Assignment - The entries that follow should be duplicated in full, without a single alteration.

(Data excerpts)
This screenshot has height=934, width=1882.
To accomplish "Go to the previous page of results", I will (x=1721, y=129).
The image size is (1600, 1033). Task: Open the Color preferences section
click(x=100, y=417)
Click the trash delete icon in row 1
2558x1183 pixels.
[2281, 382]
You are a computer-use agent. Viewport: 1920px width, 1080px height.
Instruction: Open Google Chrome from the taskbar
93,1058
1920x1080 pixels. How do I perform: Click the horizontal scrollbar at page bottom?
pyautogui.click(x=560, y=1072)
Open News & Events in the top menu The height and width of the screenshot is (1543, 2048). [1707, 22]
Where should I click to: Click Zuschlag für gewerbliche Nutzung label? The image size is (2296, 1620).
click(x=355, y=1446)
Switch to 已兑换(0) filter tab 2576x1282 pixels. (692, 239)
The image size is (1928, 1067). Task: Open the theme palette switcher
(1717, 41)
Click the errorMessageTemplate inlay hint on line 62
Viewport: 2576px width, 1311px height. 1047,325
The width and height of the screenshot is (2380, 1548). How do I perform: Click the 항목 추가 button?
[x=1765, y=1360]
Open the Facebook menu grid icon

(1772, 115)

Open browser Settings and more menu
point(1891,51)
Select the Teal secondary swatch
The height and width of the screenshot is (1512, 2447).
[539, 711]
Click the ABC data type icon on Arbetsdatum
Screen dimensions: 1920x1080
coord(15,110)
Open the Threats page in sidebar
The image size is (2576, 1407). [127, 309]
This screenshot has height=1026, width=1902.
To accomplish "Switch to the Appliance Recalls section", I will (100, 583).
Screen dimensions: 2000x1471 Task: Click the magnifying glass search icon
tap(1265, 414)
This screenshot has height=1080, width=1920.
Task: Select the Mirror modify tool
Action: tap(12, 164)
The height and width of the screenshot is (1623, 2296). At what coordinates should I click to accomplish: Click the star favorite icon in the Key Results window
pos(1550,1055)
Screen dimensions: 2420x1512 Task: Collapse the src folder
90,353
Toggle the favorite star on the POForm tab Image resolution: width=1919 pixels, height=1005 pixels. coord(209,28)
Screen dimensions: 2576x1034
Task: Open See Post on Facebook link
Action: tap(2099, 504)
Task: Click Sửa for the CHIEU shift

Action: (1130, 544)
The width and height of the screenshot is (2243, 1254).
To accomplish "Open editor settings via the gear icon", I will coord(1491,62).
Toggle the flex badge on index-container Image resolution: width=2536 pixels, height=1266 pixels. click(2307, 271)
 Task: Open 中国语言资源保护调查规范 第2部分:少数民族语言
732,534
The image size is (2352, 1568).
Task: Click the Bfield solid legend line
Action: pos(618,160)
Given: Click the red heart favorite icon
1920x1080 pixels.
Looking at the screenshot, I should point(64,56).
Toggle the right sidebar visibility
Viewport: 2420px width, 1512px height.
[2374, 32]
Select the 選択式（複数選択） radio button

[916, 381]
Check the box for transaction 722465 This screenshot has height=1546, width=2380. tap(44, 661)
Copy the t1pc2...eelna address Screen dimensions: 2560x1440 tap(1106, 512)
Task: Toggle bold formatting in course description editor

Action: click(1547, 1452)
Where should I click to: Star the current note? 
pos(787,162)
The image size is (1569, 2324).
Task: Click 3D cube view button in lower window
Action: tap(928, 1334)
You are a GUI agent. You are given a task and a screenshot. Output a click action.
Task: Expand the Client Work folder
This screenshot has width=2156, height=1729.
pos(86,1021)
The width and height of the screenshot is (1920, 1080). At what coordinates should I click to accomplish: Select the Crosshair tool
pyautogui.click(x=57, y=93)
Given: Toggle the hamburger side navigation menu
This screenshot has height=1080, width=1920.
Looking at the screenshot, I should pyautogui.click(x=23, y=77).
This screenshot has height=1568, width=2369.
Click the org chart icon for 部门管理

Finished task -
This screenshot has height=934, width=1882.
To accomplish "Go to the previous page of results", I will (x=1721, y=129).
The image size is (1600, 1033). Task: Open the Color preferences section
click(x=100, y=417)
Click the trash delete icon in row 1
2558x1183 pixels.
[2281, 382]
You are a computer-use agent. Viewport: 1920px width, 1080px height.
Instruction: Open Google Chrome from the taskbar
93,1058
1920x1080 pixels. How do I perform: Click the horizontal scrollbar at page bottom?
pyautogui.click(x=560, y=1072)
Open News & Events in the top menu The height and width of the screenshot is (1543, 2048). [1707, 22]
Where should I click to: Click Zuschlag für gewerbliche Nutzung label? The image size is (2296, 1620).
click(x=355, y=1446)
Switch to 已兑换(0) filter tab 2576x1282 pixels. (692, 239)
The image size is (1928, 1067). Task: Open the theme palette switcher
(1717, 41)
Click the errorMessageTemplate inlay hint on line 62
Viewport: 2576px width, 1311px height. 1047,325
The width and height of the screenshot is (2380, 1548). How do I perform: Click the 항목 추가 button?
[x=1765, y=1360]
Open the Facebook menu grid icon

(1772, 115)

Open browser Settings and more menu
point(1891,51)
Select the Teal secondary swatch
The height and width of the screenshot is (1512, 2447).
[539, 711]
Click the ABC data type icon on Arbetsdatum
Screen dimensions: 1920x1080
coord(15,110)
Open the Threats page in sidebar
The image size is (2576, 1407). [127, 309]
This screenshot has height=1026, width=1902.
To accomplish "Switch to the Appliance Recalls section", I will (100, 583).
Screen dimensions: 2000x1471 Task: Click the magnifying glass search icon
tap(1265, 414)
This screenshot has height=1080, width=1920.
Task: Select the Mirror modify tool
Action: tap(12, 164)
The height and width of the screenshot is (1623, 2296). At what coordinates should I click to accomplish: Click the star favorite icon in the Key Results window
pos(1550,1055)
Screen dimensions: 2420x1512 Task: Collapse the src folder
90,353
Toggle the favorite star on the POForm tab Image resolution: width=1919 pixels, height=1005 pixels. coord(209,28)
Screen dimensions: 2576x1034
Task: Open See Post on Facebook link
Action: tap(2099, 504)
Task: Click Sửa for the CHIEU shift

Action: (1130, 544)
The width and height of the screenshot is (2243, 1254).
To accomplish "Open editor settings via the gear icon", I will coord(1491,62).
Toggle the flex badge on index-container Image resolution: width=2536 pixels, height=1266 pixels. click(2307, 271)
 Task: Open 中国语言资源保护调查规范 第2部分:少数民族语言
732,534
The image size is (2352, 1568).
Task: Click the Bfield solid legend line
Action: pos(618,160)
Given: Click the red heart favorite icon
1920x1080 pixels.
Looking at the screenshot, I should point(64,56).
Toggle the right sidebar visibility
Viewport: 2420px width, 1512px height.
[2374, 32]
Select the 選択式（複数選択） radio button

[916, 381]
Check the box for transaction 722465 This screenshot has height=1546, width=2380. tap(44, 661)
Copy the t1pc2...eelna address Screen dimensions: 2560x1440 tap(1106, 512)
Task: Toggle bold formatting in course description editor

Action: click(1547, 1452)
Where should I click to: Star the current note? 
pos(787,162)
The image size is (1569, 2324).
Task: Click 3D cube view button in lower window
Action: tap(928, 1334)
You are a GUI agent. You are given a task and a screenshot. Output a click action.
Task: Expand the Client Work folder
This screenshot has width=2156, height=1729.
pos(86,1021)
The width and height of the screenshot is (1920, 1080). At what coordinates should I click to accomplish: Select the Crosshair tool
pyautogui.click(x=57, y=93)
Given: Toggle the hamburger side navigation menu
This screenshot has height=1080, width=1920.
Looking at the screenshot, I should pyautogui.click(x=23, y=77).
This screenshot has height=1568, width=2369.
Click the org chart icon for 部门管理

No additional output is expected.